• [The exercise] Identify every line in the listing below that contains the string "width", treating uppercase and lowercase letters as distinct, and copy each such line.

[Entries on locating words and elements]
────────────────────

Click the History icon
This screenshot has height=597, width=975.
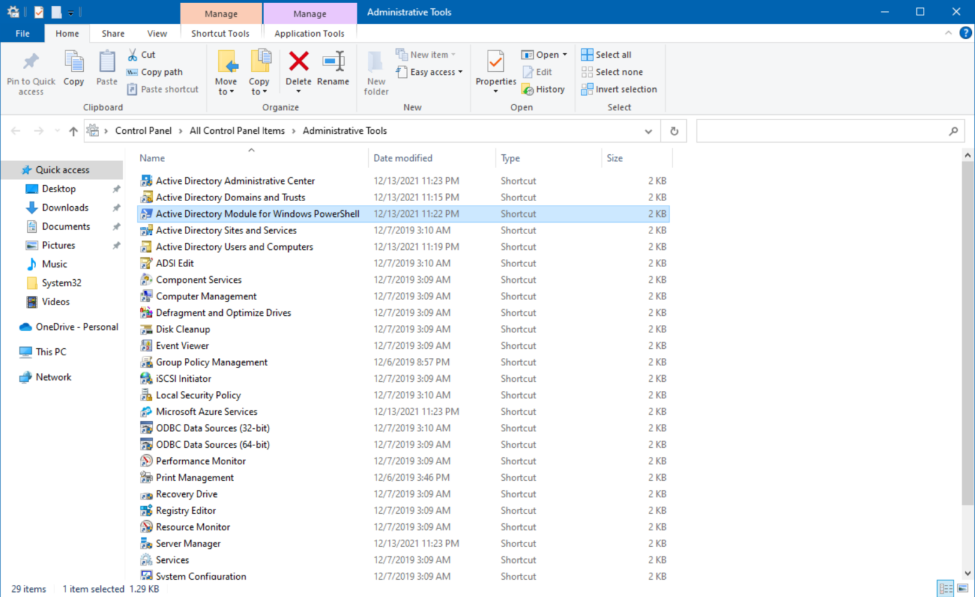[543, 89]
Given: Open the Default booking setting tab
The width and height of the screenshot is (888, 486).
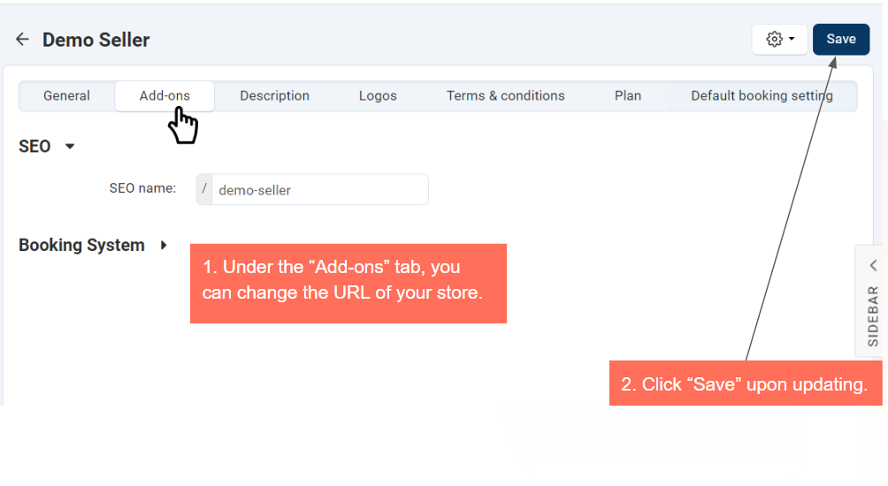Looking at the screenshot, I should [x=762, y=95].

────────────────────

• [Exercise output]
This screenshot has height=597, width=975.
The width and height of the screenshot is (888, 486).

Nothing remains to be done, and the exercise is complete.